Rows of pointing data →
# # # #

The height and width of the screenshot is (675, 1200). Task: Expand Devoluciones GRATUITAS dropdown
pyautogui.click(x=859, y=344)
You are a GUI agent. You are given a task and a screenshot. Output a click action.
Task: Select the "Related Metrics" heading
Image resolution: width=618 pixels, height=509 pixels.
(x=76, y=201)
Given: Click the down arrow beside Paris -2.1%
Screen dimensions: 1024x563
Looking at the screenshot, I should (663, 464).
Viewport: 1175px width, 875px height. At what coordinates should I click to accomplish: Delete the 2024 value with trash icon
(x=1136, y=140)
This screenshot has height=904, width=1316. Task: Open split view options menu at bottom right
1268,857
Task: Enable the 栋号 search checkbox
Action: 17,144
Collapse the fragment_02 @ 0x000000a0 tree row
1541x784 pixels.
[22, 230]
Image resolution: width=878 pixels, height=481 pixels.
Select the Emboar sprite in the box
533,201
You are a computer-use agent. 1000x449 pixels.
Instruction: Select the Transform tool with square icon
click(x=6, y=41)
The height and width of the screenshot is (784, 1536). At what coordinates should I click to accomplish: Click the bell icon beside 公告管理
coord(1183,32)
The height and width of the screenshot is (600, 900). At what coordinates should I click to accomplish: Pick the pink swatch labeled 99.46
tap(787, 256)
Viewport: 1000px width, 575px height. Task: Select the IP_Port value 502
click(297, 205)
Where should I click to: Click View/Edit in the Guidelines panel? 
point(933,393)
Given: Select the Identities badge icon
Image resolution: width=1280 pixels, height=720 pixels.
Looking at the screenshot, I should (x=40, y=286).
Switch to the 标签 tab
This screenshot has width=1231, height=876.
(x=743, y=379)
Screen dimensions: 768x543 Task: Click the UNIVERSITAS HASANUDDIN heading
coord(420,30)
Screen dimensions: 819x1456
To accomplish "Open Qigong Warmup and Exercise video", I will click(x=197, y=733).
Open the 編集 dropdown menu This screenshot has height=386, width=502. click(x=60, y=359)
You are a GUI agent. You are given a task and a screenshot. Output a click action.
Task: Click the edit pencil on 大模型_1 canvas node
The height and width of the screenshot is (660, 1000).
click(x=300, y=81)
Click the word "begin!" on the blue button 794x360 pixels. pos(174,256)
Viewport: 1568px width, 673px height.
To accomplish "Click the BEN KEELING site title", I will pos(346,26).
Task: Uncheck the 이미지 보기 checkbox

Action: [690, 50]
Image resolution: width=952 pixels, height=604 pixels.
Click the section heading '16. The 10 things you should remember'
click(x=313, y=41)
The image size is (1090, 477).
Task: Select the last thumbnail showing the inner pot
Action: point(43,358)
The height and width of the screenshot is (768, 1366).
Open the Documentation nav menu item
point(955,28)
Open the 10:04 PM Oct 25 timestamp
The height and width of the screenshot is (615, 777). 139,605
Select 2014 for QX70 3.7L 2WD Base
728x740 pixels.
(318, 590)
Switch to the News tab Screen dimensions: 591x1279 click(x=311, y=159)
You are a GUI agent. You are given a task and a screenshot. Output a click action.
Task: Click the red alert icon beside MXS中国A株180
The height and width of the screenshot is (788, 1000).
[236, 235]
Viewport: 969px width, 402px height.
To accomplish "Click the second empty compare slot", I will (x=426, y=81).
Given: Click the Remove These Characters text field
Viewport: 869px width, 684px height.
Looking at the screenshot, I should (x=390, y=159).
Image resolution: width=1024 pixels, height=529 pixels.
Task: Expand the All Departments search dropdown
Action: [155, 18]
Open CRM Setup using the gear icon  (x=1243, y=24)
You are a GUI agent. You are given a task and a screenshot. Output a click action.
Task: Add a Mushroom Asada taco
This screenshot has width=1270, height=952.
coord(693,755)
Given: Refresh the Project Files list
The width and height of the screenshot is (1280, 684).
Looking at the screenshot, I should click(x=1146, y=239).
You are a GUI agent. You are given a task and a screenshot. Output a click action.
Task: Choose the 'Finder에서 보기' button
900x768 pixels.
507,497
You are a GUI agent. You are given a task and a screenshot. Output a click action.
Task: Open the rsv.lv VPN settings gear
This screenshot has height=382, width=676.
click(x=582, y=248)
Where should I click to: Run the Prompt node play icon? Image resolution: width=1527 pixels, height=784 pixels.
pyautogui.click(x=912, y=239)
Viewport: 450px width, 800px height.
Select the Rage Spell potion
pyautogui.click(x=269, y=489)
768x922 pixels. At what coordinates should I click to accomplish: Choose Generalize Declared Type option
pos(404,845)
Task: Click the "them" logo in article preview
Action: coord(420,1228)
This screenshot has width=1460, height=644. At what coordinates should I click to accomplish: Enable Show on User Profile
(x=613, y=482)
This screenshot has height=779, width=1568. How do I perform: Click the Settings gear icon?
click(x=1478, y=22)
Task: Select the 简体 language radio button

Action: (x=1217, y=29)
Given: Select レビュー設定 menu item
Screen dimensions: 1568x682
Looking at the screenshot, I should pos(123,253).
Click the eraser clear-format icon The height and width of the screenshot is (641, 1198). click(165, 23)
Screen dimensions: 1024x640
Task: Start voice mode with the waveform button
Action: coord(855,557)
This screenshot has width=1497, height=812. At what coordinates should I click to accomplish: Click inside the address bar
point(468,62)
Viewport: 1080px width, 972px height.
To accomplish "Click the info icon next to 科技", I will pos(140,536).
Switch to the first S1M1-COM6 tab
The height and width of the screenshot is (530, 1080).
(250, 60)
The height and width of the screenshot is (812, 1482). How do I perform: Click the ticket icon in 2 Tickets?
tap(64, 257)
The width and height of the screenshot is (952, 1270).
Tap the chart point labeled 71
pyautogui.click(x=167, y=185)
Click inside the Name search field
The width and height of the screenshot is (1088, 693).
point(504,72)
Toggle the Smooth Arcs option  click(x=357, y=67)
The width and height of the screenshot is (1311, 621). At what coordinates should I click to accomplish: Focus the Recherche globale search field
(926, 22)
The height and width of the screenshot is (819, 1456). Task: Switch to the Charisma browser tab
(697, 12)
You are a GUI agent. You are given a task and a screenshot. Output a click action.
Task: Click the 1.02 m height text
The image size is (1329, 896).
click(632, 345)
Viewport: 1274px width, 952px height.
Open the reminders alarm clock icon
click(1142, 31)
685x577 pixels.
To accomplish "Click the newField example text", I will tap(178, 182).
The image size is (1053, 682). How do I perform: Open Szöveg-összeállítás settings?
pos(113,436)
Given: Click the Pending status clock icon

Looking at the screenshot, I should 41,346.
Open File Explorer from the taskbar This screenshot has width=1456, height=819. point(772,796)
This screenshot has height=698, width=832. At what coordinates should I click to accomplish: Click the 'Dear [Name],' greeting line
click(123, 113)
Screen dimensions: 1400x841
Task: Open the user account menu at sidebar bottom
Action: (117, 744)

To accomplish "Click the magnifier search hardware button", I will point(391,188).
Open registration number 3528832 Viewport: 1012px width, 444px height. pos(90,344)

# # # #

What you should do →
Write out everything from the line containing "The height and width of the screenshot is (819, 1456)." down to the line containing "click(632, 345)", requests included, and offset every coordinate in the answers by adding 81 to it.

Output for this task →
The height and width of the screenshot is (819, 1456). Task: Switch to the Charisma browser tab
(778, 93)
You are a GUI agent. You are given a task and a screenshot. Output a click action.
Task: Click the 1.02 m height text
The image size is (1329, 896).
click(713, 426)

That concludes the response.